Surviving the Insanity of Grad School as a Single Mom: Authored by Kara Romick on Huffington Post, this first-person essay offers success strategies — including the idea of trying to start your program with a fellow student who will hold you accountable and provide help when needed.
10 Best Apps for Grad Students: This list, available on the University of Louisiana at Lafayette Graduate School blog, includes ideas for apps to keep you on track and apps for disconnecting — which may be especially important for single parents!
10 of the Best Family Calendars and Apps to Help Keep Everyone on the Same Page: When you’re a single parent in grad school, you’ll NEED a good calendar — whether that’s one to hang on the fridge or a digital version. This list on Mother.ly offers a review of both versions.
University of Houston’s Students with Children Guide: University of Houston is an example of a college that takes the idea of offering resources to nontraditional students seriously. Check out the resources available to single parents, which offers a model of comparison as you’re researching school options.
U.S. Department of Education Federal Student Aid: A must-visit resource for all college students (especially single parents!), this link has all the information you need about the Free Application for Federal Student Aid (FAFSA) form.
Grad School Success Strategies for Single Parents
As a single parent, you’re likely a practical person in search of specific strategies for success. That’s the goal of the following section, which provides ideas that — when implemented — can help you thrive as a single parent in grad school.
Learn to Manage Your Time Well
Perhaps no one knows more about the value of time than a single parent. And to master grad school, you’ll need to adopt master-level time management techniques, which may be just as important as what you’re learning about your specific field. Use calendars, apps, and whatever techniques you can to prioritize your tasks and create a schedule that works for you and your children. Need inspiration? Check out this list of nine proven time-management tools/techniques from the University of St. Augustine for Health Sciences.
Lean on Your Support Network (or Build One)
Never have you needed “your people” more than during this season of your life. While some people find it hard to lean on others, pursuing your master’s degree as a single parent will be almost impossible without a healthy support network, which can include family, friends, and colleagues who can help you with childcare, transportation, and other responsibilities. You’ll also want to explore the support services available on campus or in your specific community.
Learn to be Flexible & Adaptable
You encourage your kids to roll with the punches and be creative — it’s time to take your own advice. Being a single parent in grad school requires a ton of flexibility and adaptability, and you may need to creatively identify solutions to unexpected challenges that pop up along the way. Keep your mind open, bounce ideas off that aforementioned support system, and be willing to adjust your plans as needed.

→ Raw data
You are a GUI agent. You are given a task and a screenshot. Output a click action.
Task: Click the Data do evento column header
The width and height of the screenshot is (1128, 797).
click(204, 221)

→ The exercise
Translate this sentence from the text on grad school for single parents into Spanish: "Perhaps no one knows more about the value of time than a single parent."

→ Response for this exercise
Quizás nadie sabe más sobre el valor del tiempo que un padre soltero o una madre soltera.